- Consignes -
**1)** D'après le récit sur l'arrestation au Maroc, pourquoi le mari, qui se savait surveillé, n'avait-il jamais eu le moindre problème ? Répondez en une à trois phrases.
**2)** Poursuivez le récit sur l'arrestation au Maroc à partir de sa dernière phrase.

- Passage cité -
###

Récemment mariée, j’ai rejoint mon époux au Maroc. Il avait créé son
entreprise et nous voulions tenter une nouvelle vie, dans un nouveau
pays. Nous étions bien ensemble, je m’adaptais plus ou moins au Maroc
mais lui était là depuis quelques années déjà et il m’aidait à découvrir
de quoi me plaire ici : les balades, les mosquées, les gens chaleureux.
Fin
octobre 2014 marque le début du calvaire. Une dizaine de policiers en
civil sont entrés chez nous. Ils ont fouillé calmement l’appartement et
emporté tout notre matériel informatique ainsi que des livres des plus
communs dans le monde musulman: le dogme du croyant, les histoires des
prophètes, etc.
Ils ne nous ont pas informé du motif d’arrestation,
c’était une décision du Procureur. Malgré nos recherches incessantes,
personne ne nous dira les raisons de l’arrestation et ce ne sera que
dans les médias que nous apprendrons, dès le lendemain, que mon mari
aurait prêté allégeance à daesh et qu’il voulait partir combattre
là-bas… C’est pourtant le contraire, mon mari désapprouve totalement ce
qu’il se passe en Syrie.
Etranger au Maroc, barbu et priant
régulièrement à la mosquée, mon mari se savait surveillé mais il n’a
jamais eu aucun problème, répondant aux questions des policiers: il a en
effet une vie simple, des idées sages. Certes, le Maroc reconnait
l’islam comme religion, mais ici comme en France, politique et religion
coexistent difficilement.

###

- Extrait des données -
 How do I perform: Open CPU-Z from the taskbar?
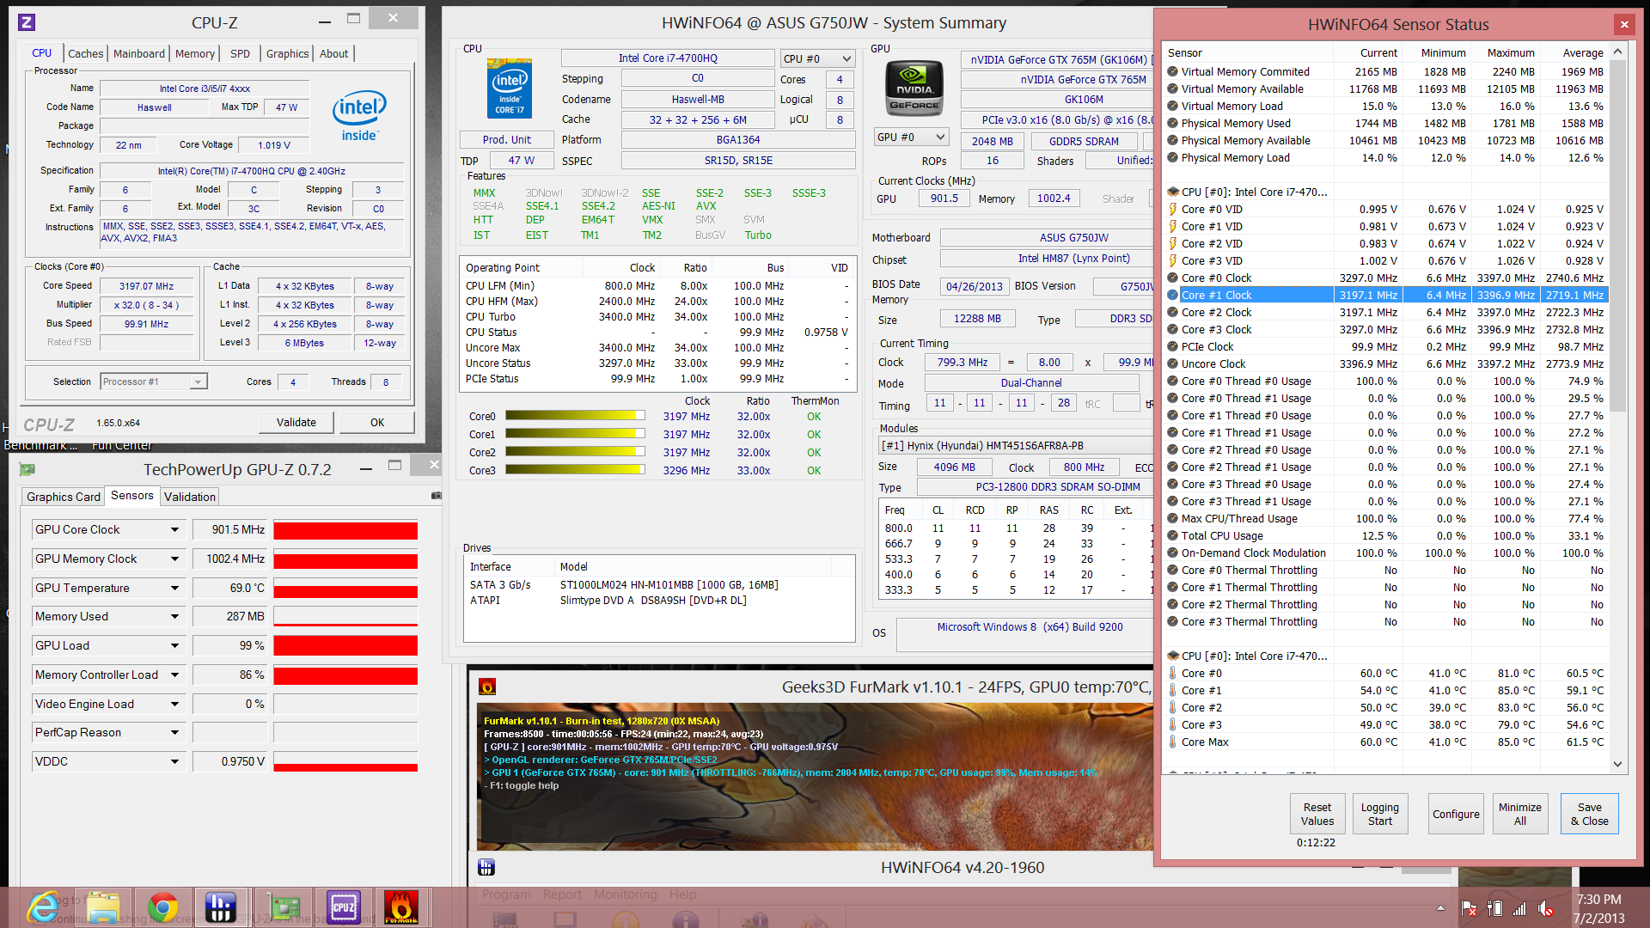coord(343,907)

###

- Réponses -
**1)** Il répondait aux questions des policiers. Il menait en effet une vie simple et avait des idées sages.

**2)**
J’ai demandé à celui qui me semblait être
le commissaire comment pourrais-je avoir des nouvelles de mon mari car
il est ma seule famille ici ; il m’a alors laissé l’adresse où il sera
emmené le soir même: la police judiciaire de Casablanca. Bouleversée,
j’ai appelé la seule amie que je connaisse ici dans cette ville. Elle
est française comme moi et la police est chez son époux en ce moment
même ! Elle ne s’inquiétait pas et pensait que ce n’était qu’une
formalité car de toute façon, il n’avait rien à se reprocher. Son époux
venait d’ailleurs de commencer son premier jour de travail dans une
grosse société.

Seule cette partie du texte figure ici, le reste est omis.